Oh yeah. Rich guy with the wet patio and natural drainage, that is not in any danger of flooding your house, call your workers instead of 911 next time. As much as it may not seem like it, there are real emergencies to be responding to. We know, you didn't know why to do, so instead of thinking, you called us. Bra vo!
911 Tips for Dummies
I have been on some funny calls. I am amazed at the stuff people say and do when they call 911, not to mention the stuff they call for. These "Tips" are based on actual calls I've had. I try to see the humor in life, and even though some situations get frustrating, I try to channel that in a positive way. So I hope you enjoy the humor I see in these situations. Maybe you'll even come away with a "Tip" in the process. Enjoy!
Tuesday, July 23, 2013
She's Flooded!!!
Hey, Lady with all the horses! That puddle accumulating in you yard, from your neighbor's yard, and is 100 feet from your house, is in no way a 911-worthy incident. Have a good night. Don't call me, we'll call you!
Friday, July 5, 2013
Where Are Your Pants?
Note to self:
If I am ever at a call where the people can not only not tell the difference between twitching and a seizure, but can't tell you in any coherent fashion what happened,(for that matter the patient could tell the difference between a diagnosed medical problem and "I think I have...") don't bother asking the tweaked out guy without pants on why he's running around in his underwear, at someone else's house, while trying to "help" the patient. The answer isn't worth the time it takes that fool to tell his story.
Sunday, February 13, 2011
She Fell!
When a baby falls from a standing position (on the floor) on to that same floor (especially when it's carpeted) they'll be fine. And to top it off they have NO signs of being injured... AT ALL? If you're a grandparent, you should know that means they're okay, having raised the child's mother! What did you do before, when your kid fell? You used common sense. I guess 911 is like artificial common sense you don;t have to use yourself...

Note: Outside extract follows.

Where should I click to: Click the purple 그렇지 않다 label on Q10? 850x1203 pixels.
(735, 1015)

Saturday, February 12, 2011
I Need A Band-aid!
If you are dying, someone else is dying, you are in an accident, or see a fire, please call 911. If you just need something out of our "Rolling First-Aid Kit" so you don't have to spend money, or leave the house, don't call. If you do, expect to need a ride to the E.R. Especially if you do it in the middle of the night!
Monday, January 3, 2011
A Quiz
You see a thin wisp of what you think might be smoke coming from the roof of your neighbor's house. What do you do? Would you:
A) Knock on the door to see if someone's home and be ready to call 911 if they were not.
B) Just call 911 anyway and assume they're not home.

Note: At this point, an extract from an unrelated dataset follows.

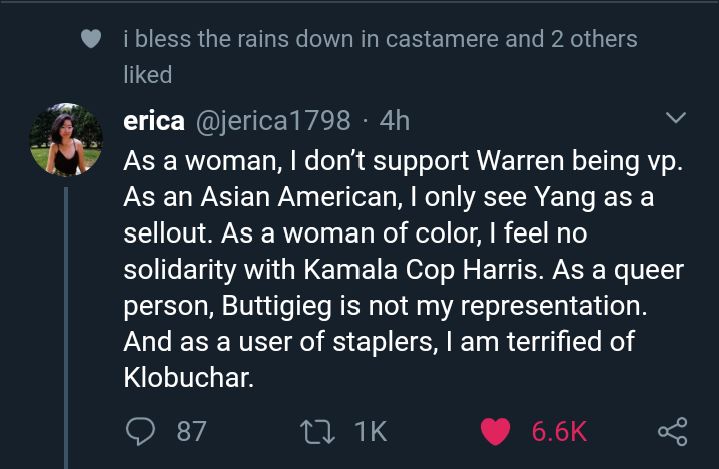Click the small gray heart beside the liked notice
The width and height of the screenshot is (719, 469).
pyautogui.click(x=91, y=40)
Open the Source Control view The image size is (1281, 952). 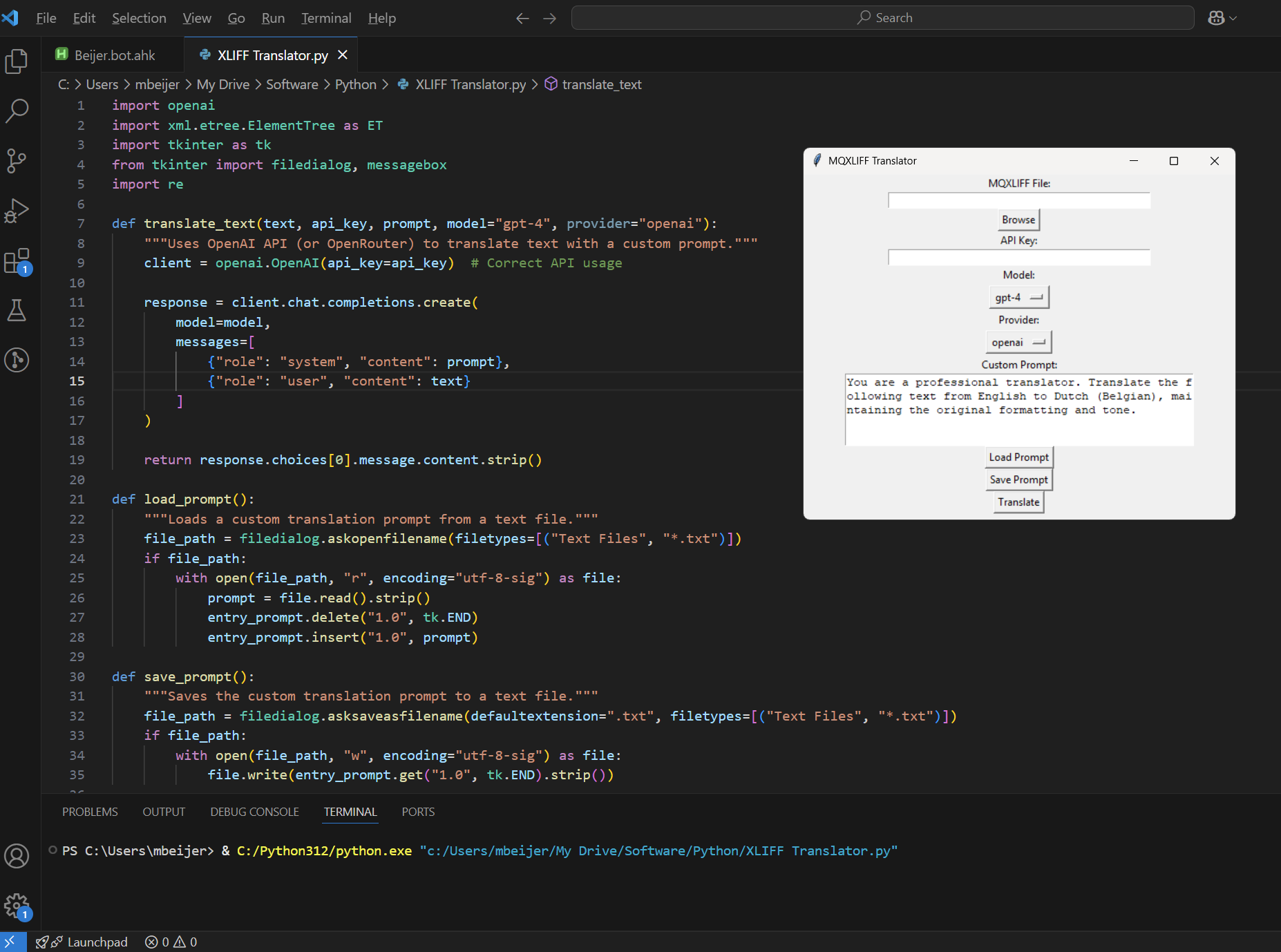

C) Do nothing, because it's probably nothing.
If you guessed 'B' then you need to take a deep breath and drink less RedBull. 'A' is the best option, but 'C' would have been just fine in our case. A firefighter thought they saw smoke, got excited and started to beat open the door with our tools. Luckily the wielder of the tool was weak and did little damage before the homeowner opened the door from the inside, wondering what was going on. Nice one!
And that "smoke"... steam from the dryer.

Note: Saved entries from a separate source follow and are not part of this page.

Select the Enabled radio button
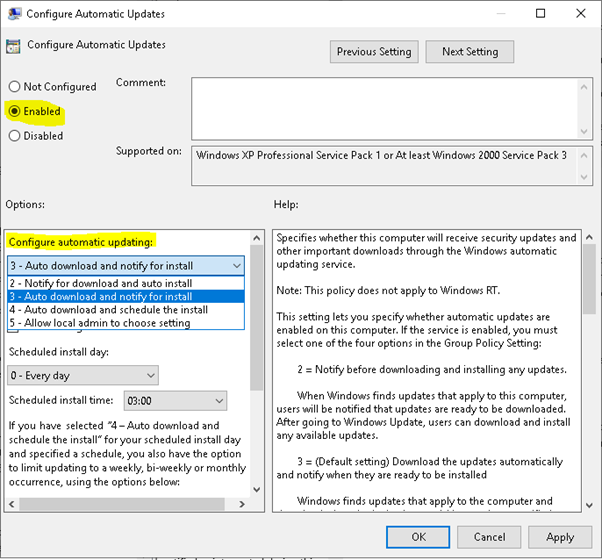The width and height of the screenshot is (602, 560). pos(14,111)
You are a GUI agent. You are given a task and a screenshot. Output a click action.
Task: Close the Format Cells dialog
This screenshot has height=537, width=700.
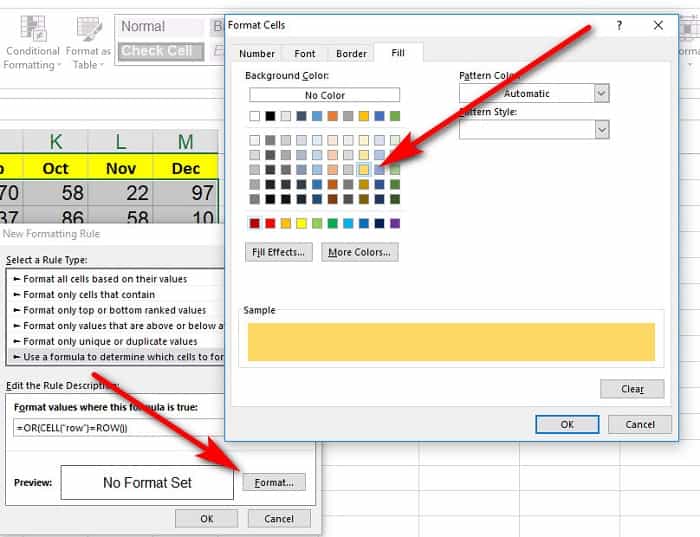[658, 24]
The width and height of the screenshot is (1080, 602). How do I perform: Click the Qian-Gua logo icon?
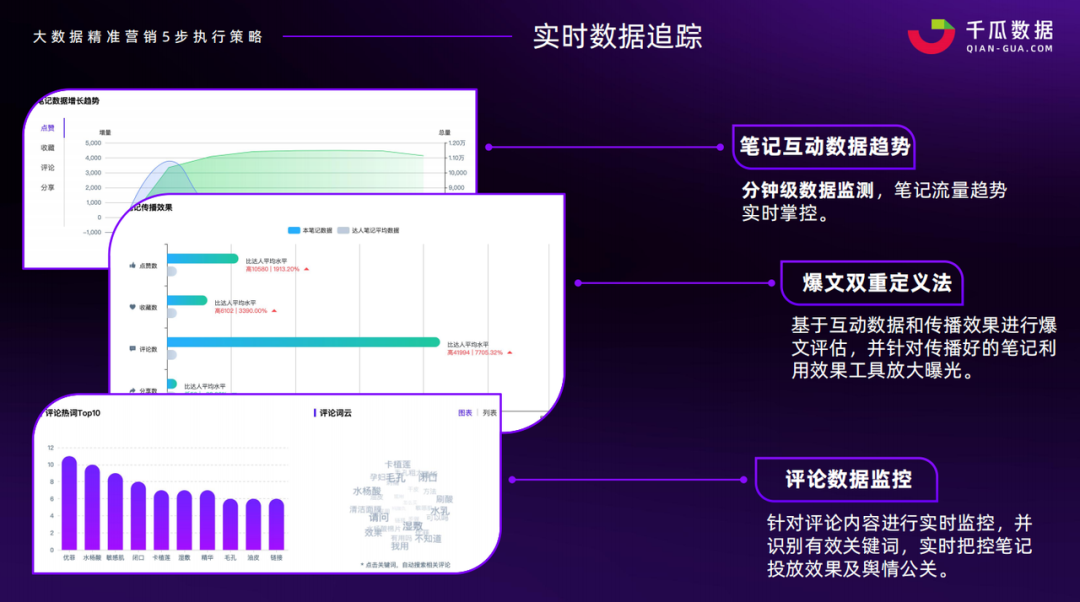point(931,35)
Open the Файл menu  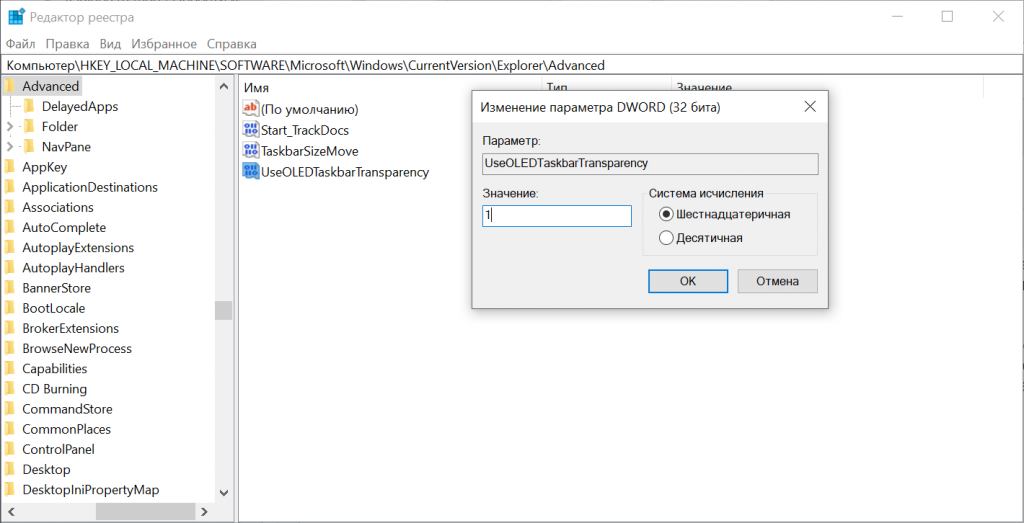tap(20, 44)
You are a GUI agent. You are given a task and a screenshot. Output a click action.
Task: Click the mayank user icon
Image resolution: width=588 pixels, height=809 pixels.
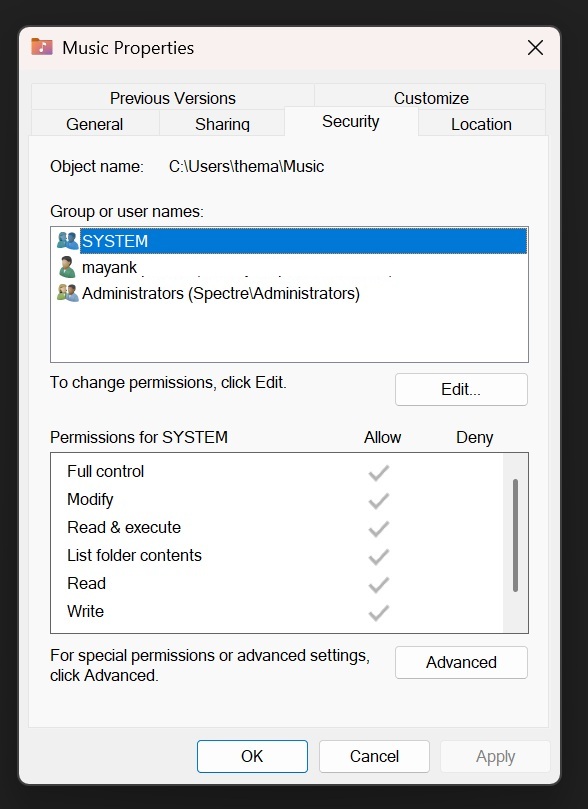point(64,267)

Thank you. I'll be here all week. Don't forget to tip your waitress.
Sunday, December 26, 2010
ZAP!!!
A good friend reminded me about this gem of a call...
When wind and rain are blowing at 30+ mph and it's taking the limbs off trees, you should probably stay indoors. When those falling limbs are knocking out power lines, you should definitely stay inside. So when you have a live power line laying across your driveway, walking your dog on a metal leash would not be option 'A' for most people with proper cognitive function.
Would you like to hear what happened next?
The dog (a full-sized black poodle) picked up the power line in its mouth and died instantly. The owner managed to survive, having just let go of the leash and stepping over the power line... not once, not twice, but THREE TIMES!
"Pardon me ma'am. Did you see us waving you back into the house or hear us yell 'GO INSIDE!!!'?" "I wanted to tell you my power was out."
Good one.
"No ma'am, we don't dispose of animals that have passed. Oh! We have a call... Power Lines Down."
Saturday, December 25, 2010
What's That Smell?
Not everybody's definition of cleanliness is the same, I'll give you that. But if the fragrance from your house can be strongly detected from the street, you might wanna take drastic measures. Was that chicken grease and dog hair?